In the same year, perhaps the most famous of all fortean falls hit the quiet little community of Marksville, Louisiana. Some of the older townsfolk still recall the day, October 23, 1947, when hundreds of fish rained down from the blue, carpeting Main Street and causing cars and trucks to skid on the slippery scales. As luck would have it, dining in one of the town's restaurants at the time was A. D. Bajkov, a biologist with the US Department of Wild Life and Fisheries. Alerted by a waitress to the strange shower, he dashed outside with his wife to investigate. Later, in a letter to the journal Science, he reported that the precipitants were "freshwater fish native to local waters." Although no storm was in progress during the fall itself, Bajkov noted that he had seen "numerous small tornadoes ... the day before."

 

So, fortean falls can be explained in a perfectly rational way once all the relevant facts have been carefully analyzed. Yet it took a long time to crack the problem. Why? Because in the past it would have been difficult for any interested person to locate and gather sufficient reliable data. Eyewitnesses, unaware of similar sightings at other places and times, would have been perplexed, confused, and alarmed by such unusual events.
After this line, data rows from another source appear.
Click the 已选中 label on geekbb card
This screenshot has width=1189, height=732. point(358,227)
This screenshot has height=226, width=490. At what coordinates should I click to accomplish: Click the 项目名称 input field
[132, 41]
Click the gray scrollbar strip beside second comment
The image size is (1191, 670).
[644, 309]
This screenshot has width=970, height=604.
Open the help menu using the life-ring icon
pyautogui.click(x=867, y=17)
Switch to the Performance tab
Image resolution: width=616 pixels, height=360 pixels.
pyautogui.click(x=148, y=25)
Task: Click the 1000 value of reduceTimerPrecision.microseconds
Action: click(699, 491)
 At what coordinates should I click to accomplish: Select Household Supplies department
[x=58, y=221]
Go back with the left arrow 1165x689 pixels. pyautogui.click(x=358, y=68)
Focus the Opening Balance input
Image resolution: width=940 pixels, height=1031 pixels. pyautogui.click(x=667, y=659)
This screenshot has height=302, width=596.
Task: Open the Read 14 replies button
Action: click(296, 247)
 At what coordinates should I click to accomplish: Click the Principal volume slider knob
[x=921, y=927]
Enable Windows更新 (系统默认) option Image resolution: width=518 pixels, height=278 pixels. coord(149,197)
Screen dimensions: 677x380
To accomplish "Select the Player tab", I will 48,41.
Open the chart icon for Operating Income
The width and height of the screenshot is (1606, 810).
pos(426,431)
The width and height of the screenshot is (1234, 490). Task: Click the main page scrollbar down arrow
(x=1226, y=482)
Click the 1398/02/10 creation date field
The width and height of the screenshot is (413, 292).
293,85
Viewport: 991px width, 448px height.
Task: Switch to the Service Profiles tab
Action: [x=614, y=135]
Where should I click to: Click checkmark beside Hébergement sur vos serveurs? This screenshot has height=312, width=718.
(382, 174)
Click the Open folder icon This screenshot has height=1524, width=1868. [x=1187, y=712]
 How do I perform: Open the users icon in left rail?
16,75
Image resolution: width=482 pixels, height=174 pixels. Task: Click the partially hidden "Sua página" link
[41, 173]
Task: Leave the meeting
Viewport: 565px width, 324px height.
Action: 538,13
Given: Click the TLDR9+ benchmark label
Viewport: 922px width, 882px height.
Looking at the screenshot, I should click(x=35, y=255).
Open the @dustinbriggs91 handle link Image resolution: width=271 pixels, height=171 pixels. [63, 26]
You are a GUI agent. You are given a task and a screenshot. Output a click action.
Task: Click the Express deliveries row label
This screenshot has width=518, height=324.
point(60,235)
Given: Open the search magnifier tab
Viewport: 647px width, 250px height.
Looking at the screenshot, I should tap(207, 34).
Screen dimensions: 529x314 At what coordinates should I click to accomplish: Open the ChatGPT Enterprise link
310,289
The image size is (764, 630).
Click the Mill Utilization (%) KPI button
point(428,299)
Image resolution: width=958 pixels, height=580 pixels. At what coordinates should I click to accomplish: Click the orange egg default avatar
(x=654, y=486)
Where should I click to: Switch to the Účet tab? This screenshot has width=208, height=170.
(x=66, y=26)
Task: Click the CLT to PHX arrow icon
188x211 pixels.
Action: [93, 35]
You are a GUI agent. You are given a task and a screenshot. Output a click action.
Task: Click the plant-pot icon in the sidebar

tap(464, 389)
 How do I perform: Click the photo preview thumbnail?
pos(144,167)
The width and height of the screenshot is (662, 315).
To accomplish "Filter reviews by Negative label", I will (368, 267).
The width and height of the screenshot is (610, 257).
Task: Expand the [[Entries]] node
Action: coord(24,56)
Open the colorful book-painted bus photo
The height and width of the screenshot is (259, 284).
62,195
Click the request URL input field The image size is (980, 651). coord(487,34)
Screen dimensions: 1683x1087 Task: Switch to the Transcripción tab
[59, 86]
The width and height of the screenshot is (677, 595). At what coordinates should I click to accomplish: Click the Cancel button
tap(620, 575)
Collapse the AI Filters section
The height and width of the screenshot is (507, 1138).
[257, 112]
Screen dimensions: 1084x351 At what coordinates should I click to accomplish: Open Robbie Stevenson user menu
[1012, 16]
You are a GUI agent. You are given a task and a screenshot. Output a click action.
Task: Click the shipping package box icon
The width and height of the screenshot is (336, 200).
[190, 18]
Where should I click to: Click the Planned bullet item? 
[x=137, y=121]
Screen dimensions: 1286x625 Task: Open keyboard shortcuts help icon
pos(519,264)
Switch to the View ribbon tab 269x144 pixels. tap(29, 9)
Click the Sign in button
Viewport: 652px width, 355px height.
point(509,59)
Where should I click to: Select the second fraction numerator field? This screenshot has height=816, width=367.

Almost inevitably, their descriptions would have become the source of unrestrained speculation and folklore. And so the hard facts about what had actually happened would have become obscured by a mythical fog.

 

One popular belief, which survived into the middle of the 19th century, was that some small types of organism could develop directly from non-living matter. This theory of spontaneous generation, or abiogenesis, was held not only by many ordinary folk but also by some scientists. maggots, for instance, were thought to spring from decaying meat because overnight they'd just appear. Mice were held to originate from scraps of cheese and bread wrapped in rags because, after several weeks, mice would be found scuttling around inside the previously lifeless garbage. In the same way, it was thought possible that, on rare occasions, animals could be spawned among the clouds – an idea that wasn't as unreasonable as it sounds. In fact, it was a perfectly valid scientific suggestion, as long as the theory upon which it rested, spontaneous generation, remained viable. But one of the hallmarks of science is that it throws out old theories as soon as they're clearly shown to be no longer compatible with all the known facts. In 1688 the Italian physician Francesco Redi demonstrated that if flies are prevented by gauze from landing on meat, maggots never appear. Two centuries later, Louis Pasteur knocked away the last, feeble supporting column of the theory of spontaneous generation when he proved that even the smallest of life-forms, microorganisms, having living antecedents.

 

Today, the mystery of fortean falls is a mystery no longer thanks to science. When the lifting properties of spinning air columns, the correlation between storms and fortean falls, the identification of precipitants as local species, and the actual observation, in some cases, of creatures being lifted off the ground prior to being deposited again, are all taken together, there really can't be any doubt about what behind this remarkable effect.